Polynomial Context-Truncation Sensitivity in Autoregressive Language Models: Sequential Wyner-Ziv Bounds for KV Cache Compression

We study the rate-distortion limits of online KV cache compression in autoregressive language models, formulating it as sequential Wyner-Ziv source coding on the filtration induced by the model, with the next-step query as decoder side information. Empirically, across four models spanning two families and $0.5$-$3$B parameters, we find that the next-token distribution's sensitivity to context truncation decays \emph{polynomially} rather than \emph{geometrically}: a power law improves on an exponential fit by an order of magnitude in extrapolation, the fitted exponent is recovered independently from a sink-plus-recent KL measurement, and the decay is verified to be free of positional-encoding artifacts by a position-preserving ablation.

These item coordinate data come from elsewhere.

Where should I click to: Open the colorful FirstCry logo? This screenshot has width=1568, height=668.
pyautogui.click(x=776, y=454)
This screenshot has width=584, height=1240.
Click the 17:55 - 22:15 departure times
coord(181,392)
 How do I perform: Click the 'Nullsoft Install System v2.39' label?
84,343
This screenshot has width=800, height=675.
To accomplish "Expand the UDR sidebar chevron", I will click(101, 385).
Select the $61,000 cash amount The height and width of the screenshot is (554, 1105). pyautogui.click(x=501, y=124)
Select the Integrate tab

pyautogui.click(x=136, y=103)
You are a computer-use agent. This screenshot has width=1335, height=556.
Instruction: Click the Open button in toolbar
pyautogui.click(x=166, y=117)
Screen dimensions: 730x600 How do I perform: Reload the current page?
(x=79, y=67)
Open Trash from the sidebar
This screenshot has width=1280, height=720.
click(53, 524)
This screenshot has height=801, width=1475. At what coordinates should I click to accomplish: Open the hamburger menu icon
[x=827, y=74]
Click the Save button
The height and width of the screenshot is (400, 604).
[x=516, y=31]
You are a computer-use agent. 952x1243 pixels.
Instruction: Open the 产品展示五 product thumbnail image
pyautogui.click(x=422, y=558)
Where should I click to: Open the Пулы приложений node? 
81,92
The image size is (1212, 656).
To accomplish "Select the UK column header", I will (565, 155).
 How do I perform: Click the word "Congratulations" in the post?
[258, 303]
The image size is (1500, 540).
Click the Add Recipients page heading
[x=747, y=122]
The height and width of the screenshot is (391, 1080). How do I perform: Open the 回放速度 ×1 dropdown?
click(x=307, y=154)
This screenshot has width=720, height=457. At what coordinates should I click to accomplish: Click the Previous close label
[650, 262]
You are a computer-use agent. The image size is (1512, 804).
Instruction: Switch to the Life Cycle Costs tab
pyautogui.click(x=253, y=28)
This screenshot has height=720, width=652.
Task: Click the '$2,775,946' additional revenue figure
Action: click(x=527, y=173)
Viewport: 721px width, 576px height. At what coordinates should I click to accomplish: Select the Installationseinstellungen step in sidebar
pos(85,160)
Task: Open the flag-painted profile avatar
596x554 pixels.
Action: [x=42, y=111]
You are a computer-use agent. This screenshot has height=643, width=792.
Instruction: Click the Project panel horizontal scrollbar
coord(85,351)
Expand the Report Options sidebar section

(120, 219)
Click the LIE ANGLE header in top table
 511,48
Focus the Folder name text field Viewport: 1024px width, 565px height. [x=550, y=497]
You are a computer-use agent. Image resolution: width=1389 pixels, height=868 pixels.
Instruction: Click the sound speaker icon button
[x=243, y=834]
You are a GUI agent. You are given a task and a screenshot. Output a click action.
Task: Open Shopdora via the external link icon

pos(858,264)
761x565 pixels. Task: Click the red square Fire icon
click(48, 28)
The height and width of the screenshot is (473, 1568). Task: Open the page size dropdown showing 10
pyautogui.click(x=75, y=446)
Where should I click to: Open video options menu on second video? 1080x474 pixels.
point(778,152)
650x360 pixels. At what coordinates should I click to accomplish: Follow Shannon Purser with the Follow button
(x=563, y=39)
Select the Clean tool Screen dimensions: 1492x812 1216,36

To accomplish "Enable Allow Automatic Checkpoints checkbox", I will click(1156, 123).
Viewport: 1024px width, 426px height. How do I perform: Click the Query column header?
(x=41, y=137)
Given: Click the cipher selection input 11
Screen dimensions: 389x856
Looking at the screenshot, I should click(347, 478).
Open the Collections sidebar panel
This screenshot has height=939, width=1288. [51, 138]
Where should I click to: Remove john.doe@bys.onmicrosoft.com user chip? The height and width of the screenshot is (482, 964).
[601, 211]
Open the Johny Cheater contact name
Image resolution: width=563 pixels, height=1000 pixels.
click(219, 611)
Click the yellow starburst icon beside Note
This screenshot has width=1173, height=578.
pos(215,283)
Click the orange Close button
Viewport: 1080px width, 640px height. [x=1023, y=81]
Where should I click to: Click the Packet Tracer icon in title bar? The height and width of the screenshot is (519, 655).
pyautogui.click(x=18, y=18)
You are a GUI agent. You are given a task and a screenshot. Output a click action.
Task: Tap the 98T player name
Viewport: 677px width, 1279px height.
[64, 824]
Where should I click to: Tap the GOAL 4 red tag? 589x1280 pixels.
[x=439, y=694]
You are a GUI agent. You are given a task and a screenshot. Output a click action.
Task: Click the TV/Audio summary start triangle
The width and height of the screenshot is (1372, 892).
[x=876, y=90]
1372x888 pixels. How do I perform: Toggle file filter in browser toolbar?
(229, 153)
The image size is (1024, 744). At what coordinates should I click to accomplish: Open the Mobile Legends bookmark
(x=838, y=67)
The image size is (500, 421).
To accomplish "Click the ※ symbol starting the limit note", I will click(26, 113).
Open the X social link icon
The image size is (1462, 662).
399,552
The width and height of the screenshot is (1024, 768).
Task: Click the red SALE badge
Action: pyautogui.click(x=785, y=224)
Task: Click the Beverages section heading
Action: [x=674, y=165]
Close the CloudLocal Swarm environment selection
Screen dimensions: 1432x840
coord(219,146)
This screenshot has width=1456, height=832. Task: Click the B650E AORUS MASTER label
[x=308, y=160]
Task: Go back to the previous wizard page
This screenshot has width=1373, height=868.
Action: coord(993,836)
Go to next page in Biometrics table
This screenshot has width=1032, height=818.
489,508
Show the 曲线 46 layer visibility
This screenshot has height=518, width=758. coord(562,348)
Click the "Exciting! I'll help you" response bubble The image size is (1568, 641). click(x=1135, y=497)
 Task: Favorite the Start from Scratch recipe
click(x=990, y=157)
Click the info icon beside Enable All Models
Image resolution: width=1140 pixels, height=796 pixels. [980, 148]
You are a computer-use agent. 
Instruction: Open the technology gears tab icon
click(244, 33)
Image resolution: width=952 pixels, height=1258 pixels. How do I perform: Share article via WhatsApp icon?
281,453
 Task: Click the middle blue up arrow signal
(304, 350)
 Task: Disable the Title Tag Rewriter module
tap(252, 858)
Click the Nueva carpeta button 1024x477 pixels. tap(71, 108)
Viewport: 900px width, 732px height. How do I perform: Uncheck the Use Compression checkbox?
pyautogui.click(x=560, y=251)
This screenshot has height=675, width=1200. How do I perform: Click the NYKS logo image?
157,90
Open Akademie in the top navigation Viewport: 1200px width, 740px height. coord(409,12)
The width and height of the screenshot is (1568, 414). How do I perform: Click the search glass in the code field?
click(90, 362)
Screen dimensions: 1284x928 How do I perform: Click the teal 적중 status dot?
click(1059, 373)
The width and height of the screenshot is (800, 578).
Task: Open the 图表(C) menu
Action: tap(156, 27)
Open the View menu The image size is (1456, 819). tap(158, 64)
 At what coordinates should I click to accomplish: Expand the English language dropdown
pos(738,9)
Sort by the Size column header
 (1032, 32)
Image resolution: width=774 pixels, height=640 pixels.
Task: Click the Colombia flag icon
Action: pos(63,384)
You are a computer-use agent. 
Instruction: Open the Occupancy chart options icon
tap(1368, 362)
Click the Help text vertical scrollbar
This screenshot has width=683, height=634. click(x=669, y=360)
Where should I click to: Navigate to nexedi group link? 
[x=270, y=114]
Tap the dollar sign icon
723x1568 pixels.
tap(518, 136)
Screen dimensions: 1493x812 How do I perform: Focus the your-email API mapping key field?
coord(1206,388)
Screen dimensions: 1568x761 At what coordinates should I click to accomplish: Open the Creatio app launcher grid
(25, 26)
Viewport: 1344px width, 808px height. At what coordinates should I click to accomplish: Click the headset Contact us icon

Under a corresponding \emph{polynomial truncation-sensitivity} assumption, our main result characterizes the per-token memory requirement of \emph{suffix-only} cache policies: a sliding-window scheme attains distortion $\varepsilon$ with window $w = O(\varepsilon^{-1/α})$, and -- under an additional two-sided Bayes-risk condition -- a converse shows $w = Ω(\varepsilon^{-1/α})$ is necessary within this policy class, so the scaling is $Θ(\varepsilon^{-1/α})$ for suffix-only policies. Whether recurrent or propagating cache summaries can beat this scaling is left open. An explicit block-Markov scheme achieves the upper bound; its rate-of-convergence exponent matches the converse under additional forward-decay and regularity hypotheses (not implied by truncation sensitivity alone), and differs by a factor of two otherwise. Empirically, the polynomial law predicts the degradation curves of concrete cache policies: recency-based eviction (sliding, sink-plus-recent) suppresses distortion by roughly two orders of magnitude over random retention at equal budget, with a power-law decay in the budget.